Saturday, May 12, 2018

Interesting take-away from books - Part I of V.

If a book has one passage, one idea with the power to change the reader’s life : that alone justifies reading and re-reading it and finding room for it in one’s shelves. Here are passages from 4 books.

How to fail at almost everything, and still win big. By Scott Adams
Positivity is far more than a mental preference. It changes your brain, literally, and it changes the people around you. It is the closest thing that we have to magic.

Good + Good > Excellent. Success Wise, you are better off being good at two complementary skills than being excellent at one. The success formula : Every skill that you acquire doubles your odds of success.

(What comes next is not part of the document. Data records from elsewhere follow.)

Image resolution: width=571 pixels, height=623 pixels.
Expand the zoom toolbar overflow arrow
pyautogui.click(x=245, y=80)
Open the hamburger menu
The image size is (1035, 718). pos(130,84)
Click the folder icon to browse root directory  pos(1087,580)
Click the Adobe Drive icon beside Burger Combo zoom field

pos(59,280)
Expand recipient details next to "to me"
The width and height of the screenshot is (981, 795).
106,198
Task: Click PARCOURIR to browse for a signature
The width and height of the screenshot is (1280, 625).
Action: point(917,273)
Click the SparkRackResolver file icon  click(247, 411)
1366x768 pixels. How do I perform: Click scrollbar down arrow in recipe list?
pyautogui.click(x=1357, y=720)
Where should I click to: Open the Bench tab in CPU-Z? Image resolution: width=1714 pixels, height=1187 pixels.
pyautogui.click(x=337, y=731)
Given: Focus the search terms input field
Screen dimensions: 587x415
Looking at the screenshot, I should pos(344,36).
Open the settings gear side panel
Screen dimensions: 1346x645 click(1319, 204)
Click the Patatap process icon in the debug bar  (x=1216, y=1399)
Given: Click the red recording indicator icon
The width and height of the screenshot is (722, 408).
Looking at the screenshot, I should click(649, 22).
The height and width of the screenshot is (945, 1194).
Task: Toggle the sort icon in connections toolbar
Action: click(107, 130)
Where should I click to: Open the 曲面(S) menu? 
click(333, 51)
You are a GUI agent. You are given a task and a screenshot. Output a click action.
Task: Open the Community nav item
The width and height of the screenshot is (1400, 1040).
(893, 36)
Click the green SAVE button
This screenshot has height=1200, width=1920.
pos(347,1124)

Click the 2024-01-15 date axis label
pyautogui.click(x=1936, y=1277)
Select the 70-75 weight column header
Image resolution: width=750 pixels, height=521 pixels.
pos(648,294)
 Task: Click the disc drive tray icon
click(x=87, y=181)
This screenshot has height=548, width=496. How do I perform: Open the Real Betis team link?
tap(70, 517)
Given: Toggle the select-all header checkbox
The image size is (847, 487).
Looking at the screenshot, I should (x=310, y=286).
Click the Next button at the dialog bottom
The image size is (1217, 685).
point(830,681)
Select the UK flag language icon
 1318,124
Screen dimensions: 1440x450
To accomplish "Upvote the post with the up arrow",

Tuesdays with Morrie. By Mitch Albom
Tension of opposites. Life is a series of pulls back and forth. You want to do one thing, but you are bound to do something else. Something hurts you, yet you know it shouldn’t. You take certain things for granted, even when you know you should never take anything for granted.

“A tension of opposites, like a pull on rubber band. And most of us live somewhere in the middle. Life is like a wrestling match. And love always wins at the end.

Blink, by Malcomm Gladwell
Perhaps the most common - and the most important - forms of rapid recognition are the judgements we make and the impressions we form of the other people. Every waking minute that we are in the presence of someone, we come with a constant stream of predictions and inferences about what the person is thinking and feeling. When someone says, “I Love you”, we look into that person’s eyes to judge his or her sincerity. If you were to approach a one year old child, and do something a little bit puzzling (say cupping your hand over hers), the child would immediately look up into your eyes. Why ? Because what you have done requires explanation, and the child knows that she can find an answer on your face. This practice of inferring motivations and intentions of others is a classic example of “Thin slicing”.

Man’s search for Meaning, Viktor E Frankl
(This book is a narration of experiences in Hitler’s concentration camps)
He, who has a “why” to live for can bear almost any “how”. The prisoners, who had lost faith in the future - his future - was doomed. With his loss for belief in the future, he also lost his spritual hold. He let himself decline and became subject to mental and physical decay. Those who know how close the connection between the state of mind of a man - his courage and hope, or lack of them - and the state of immunity of his body, will understand that sudden loss of hope and courage can have deadly effect.